Element lookup entries:
-- start --

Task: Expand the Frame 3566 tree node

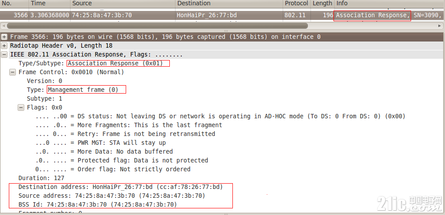Action: click(4, 37)
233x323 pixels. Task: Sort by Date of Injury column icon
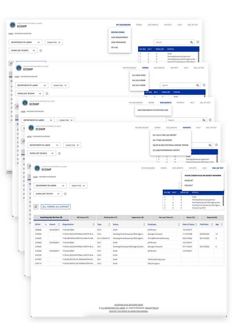coord(197,224)

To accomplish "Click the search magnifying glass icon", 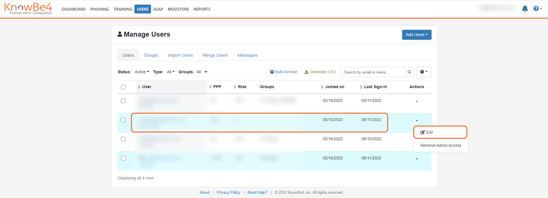I will coord(409,72).
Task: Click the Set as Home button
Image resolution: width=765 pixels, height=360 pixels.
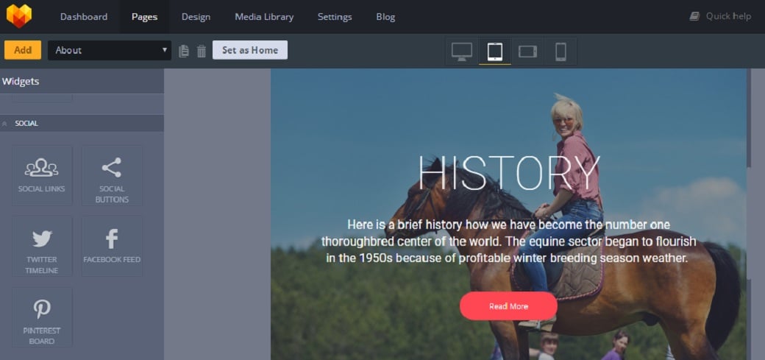Action: pyautogui.click(x=250, y=50)
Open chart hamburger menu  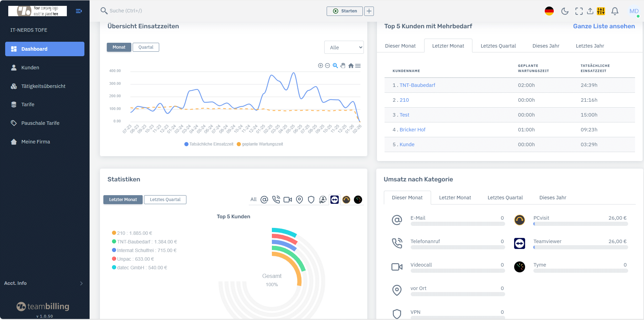coord(358,66)
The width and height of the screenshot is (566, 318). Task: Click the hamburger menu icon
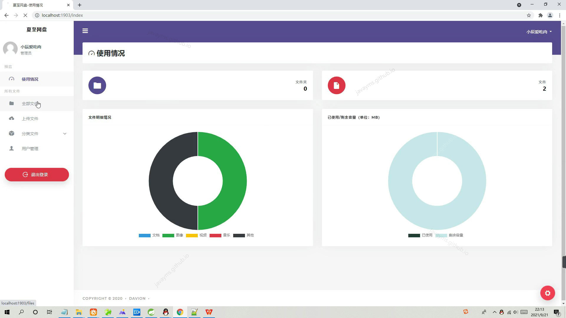point(85,31)
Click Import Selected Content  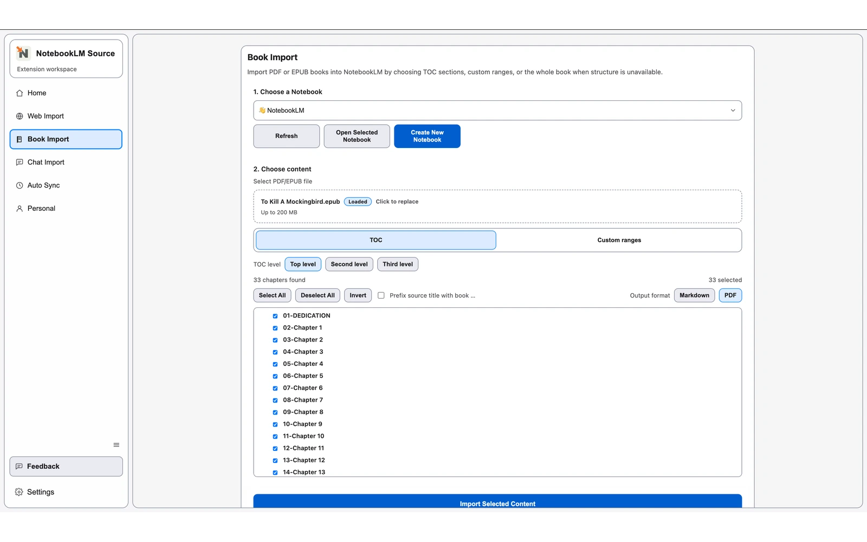click(x=497, y=503)
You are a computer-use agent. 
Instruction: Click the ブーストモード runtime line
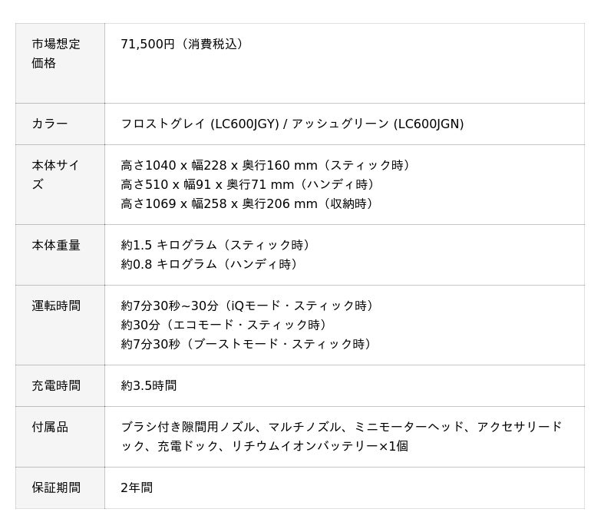tap(249, 344)
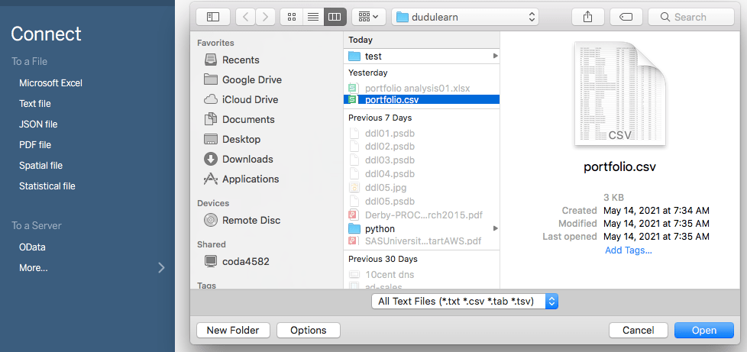The width and height of the screenshot is (747, 352).
Task: Click the portfolio.csv preview thumbnail
Action: click(619, 94)
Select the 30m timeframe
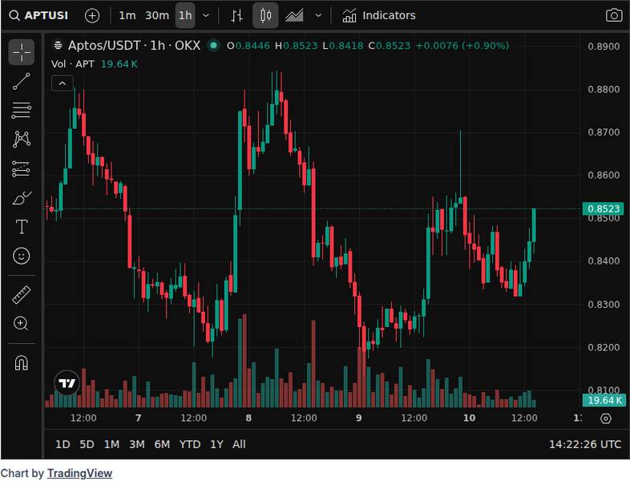Viewport: 630px width, 481px height. click(x=157, y=15)
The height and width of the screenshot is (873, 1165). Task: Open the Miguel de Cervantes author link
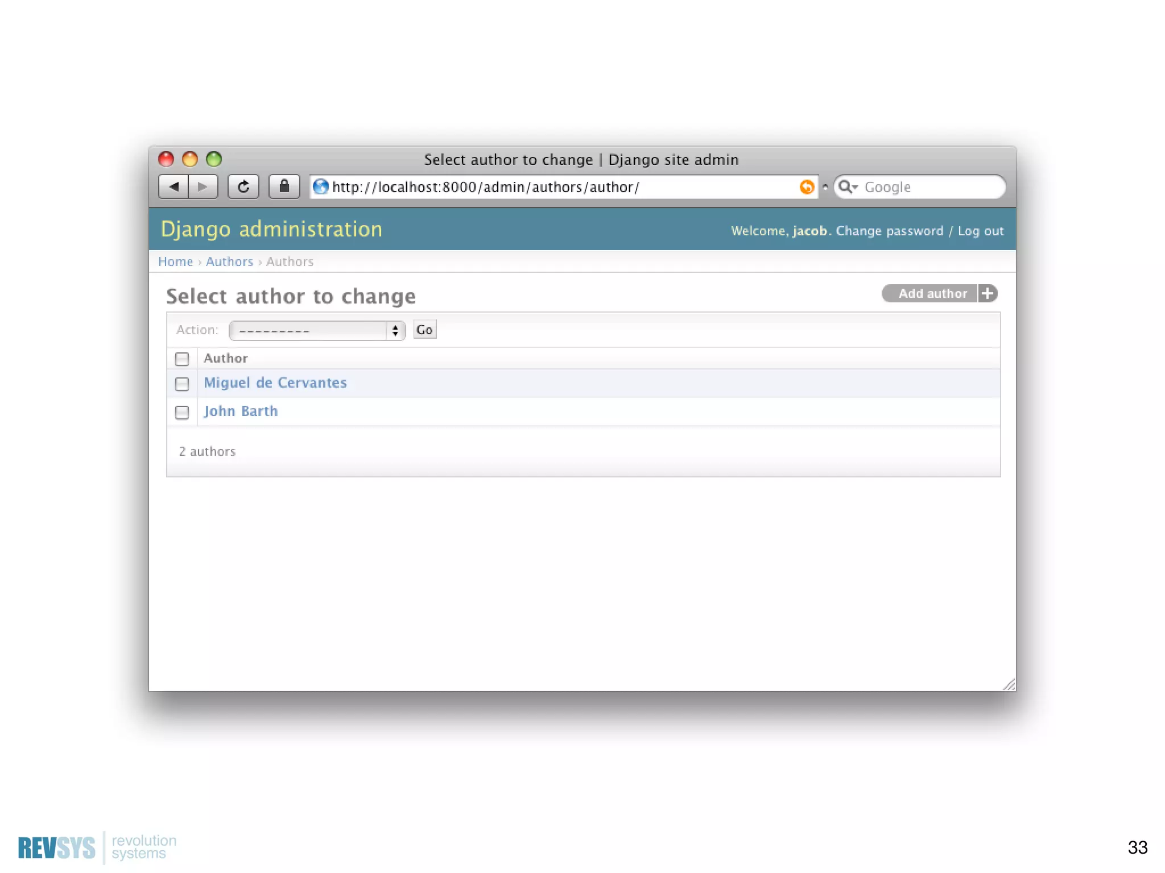click(275, 383)
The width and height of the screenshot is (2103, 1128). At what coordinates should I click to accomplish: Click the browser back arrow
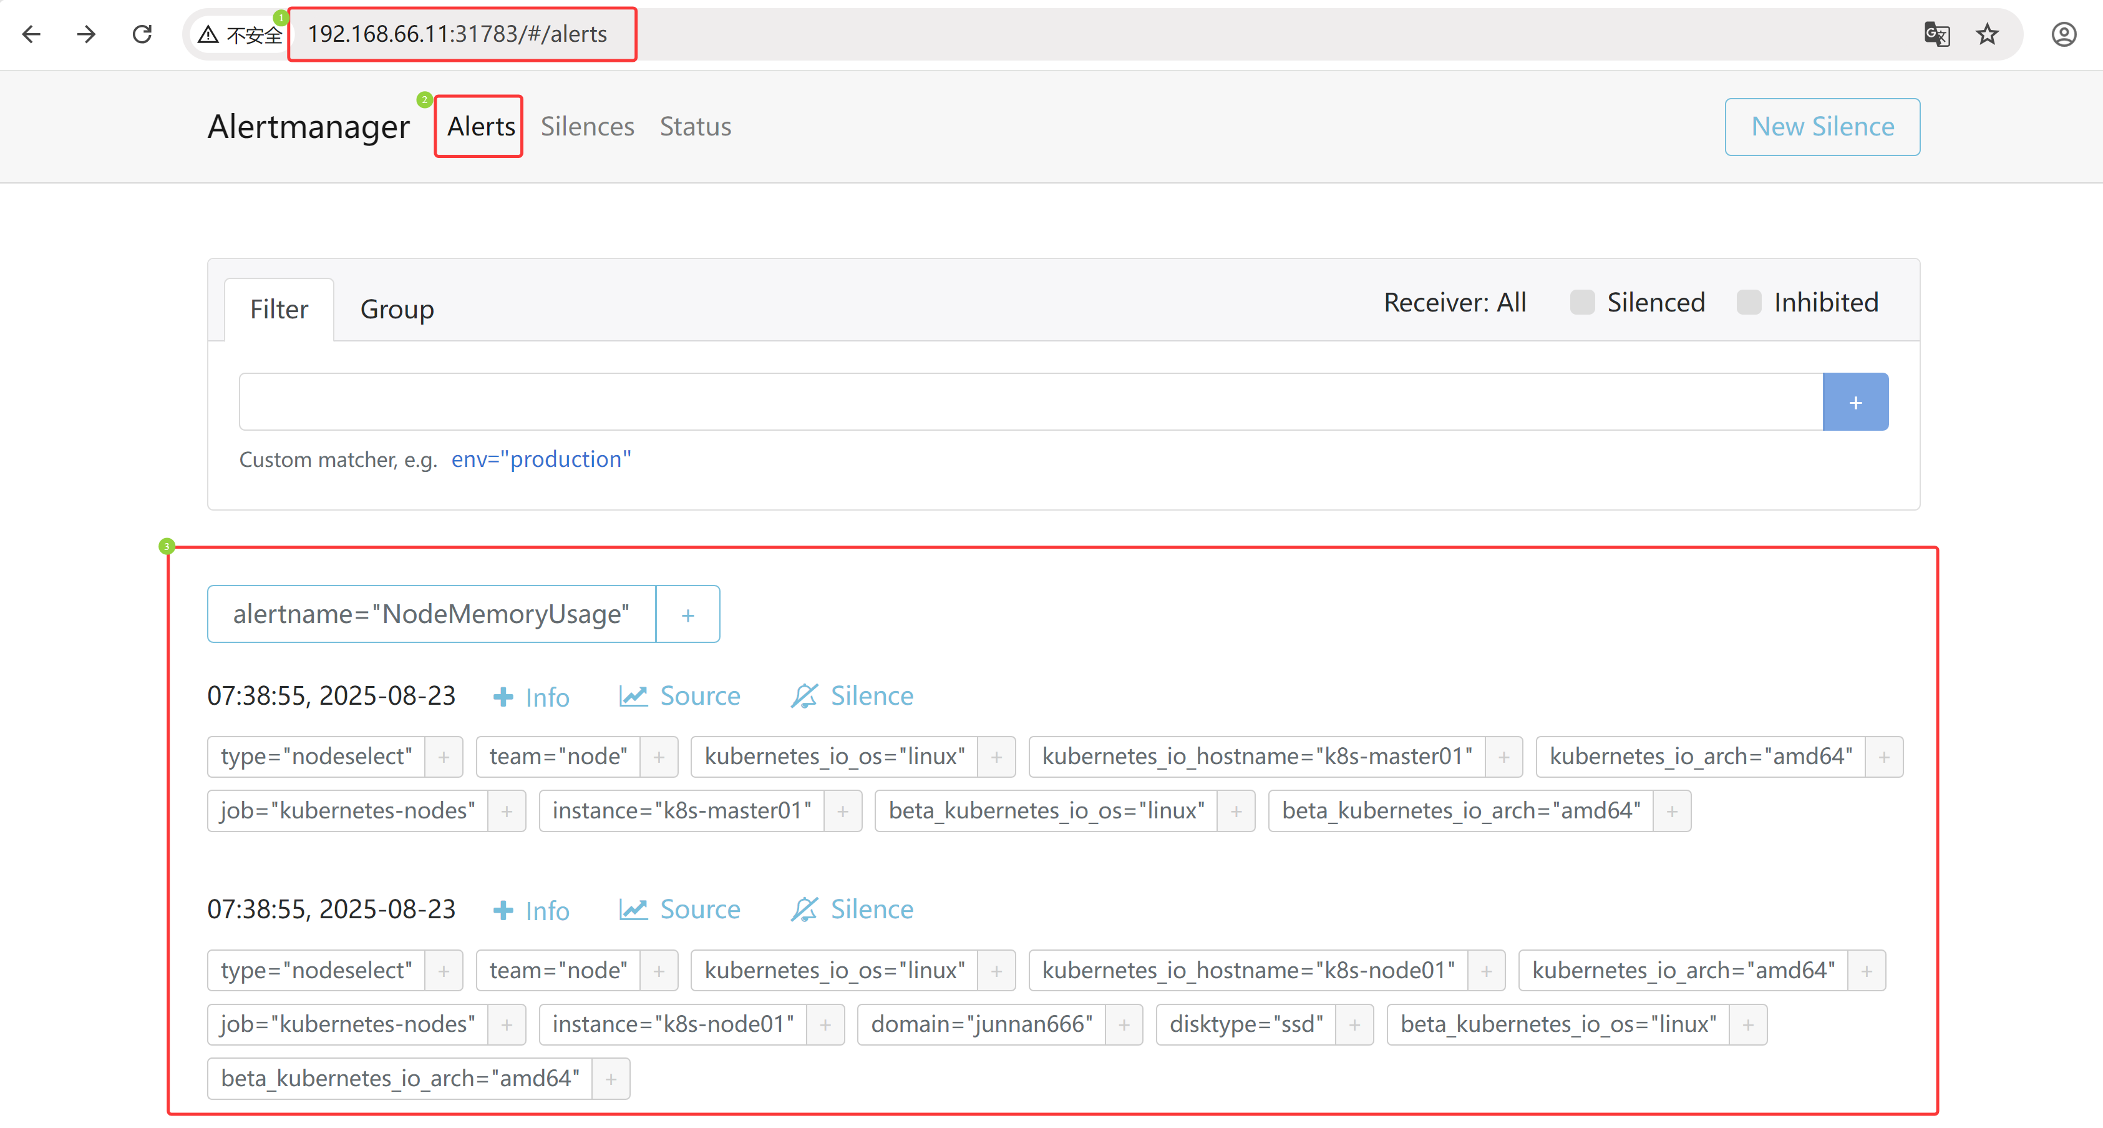point(31,33)
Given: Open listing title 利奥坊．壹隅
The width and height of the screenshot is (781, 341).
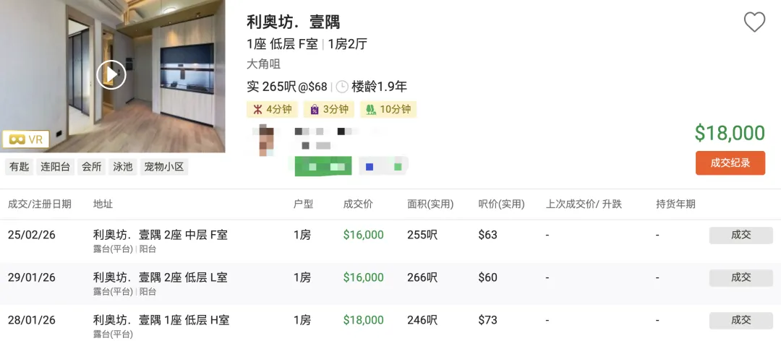Looking at the screenshot, I should click(x=293, y=22).
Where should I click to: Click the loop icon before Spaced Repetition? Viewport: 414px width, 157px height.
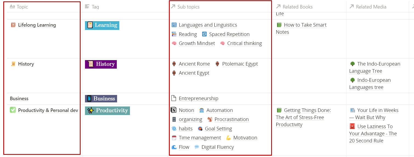pyautogui.click(x=204, y=34)
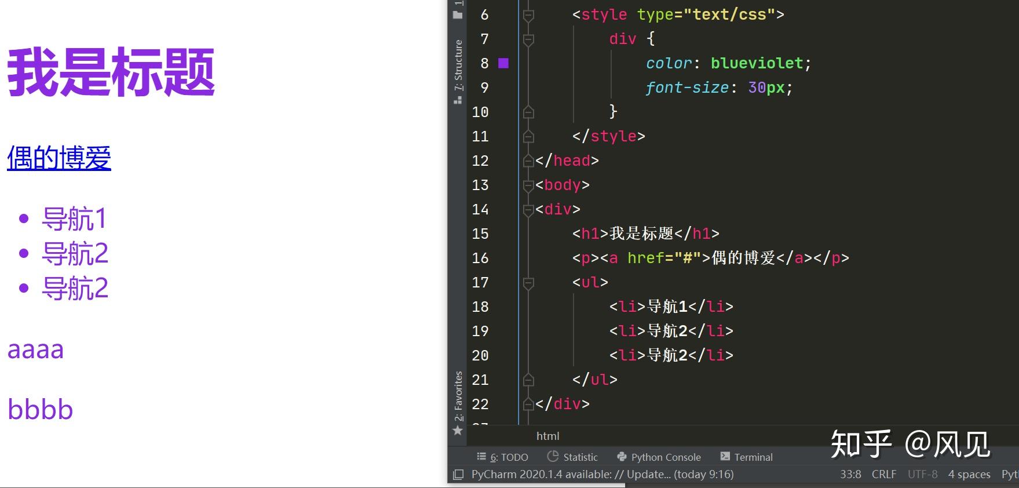This screenshot has height=488, width=1019.
Task: Open the CRLF line separator selector
Action: 883,475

-- end --

**Exercise directions**. Copy the entries word for word, starting at the line containing "The height and" and continuing through the end of the entries. Leave the images out of your copy.

**Solution to this exercise**.
The height and width of the screenshot is (873, 1165). Task: Open the Miguel de Cervantes author link
click(275, 383)
The width and height of the screenshot is (2103, 1128). At what coordinates should I click to accomplish: Click the browser back arrow
point(31,33)
Given: Open listing title 利奥坊．壹隅
The width and height of the screenshot is (781, 341).
Looking at the screenshot, I should click(x=293, y=22).
Where should I click to: Click the loop icon before Spaced Repetition? Viewport: 414px width, 157px height.
pyautogui.click(x=204, y=34)
This screenshot has height=488, width=1019.
Task: Open the CRLF line separator selector
Action: 883,475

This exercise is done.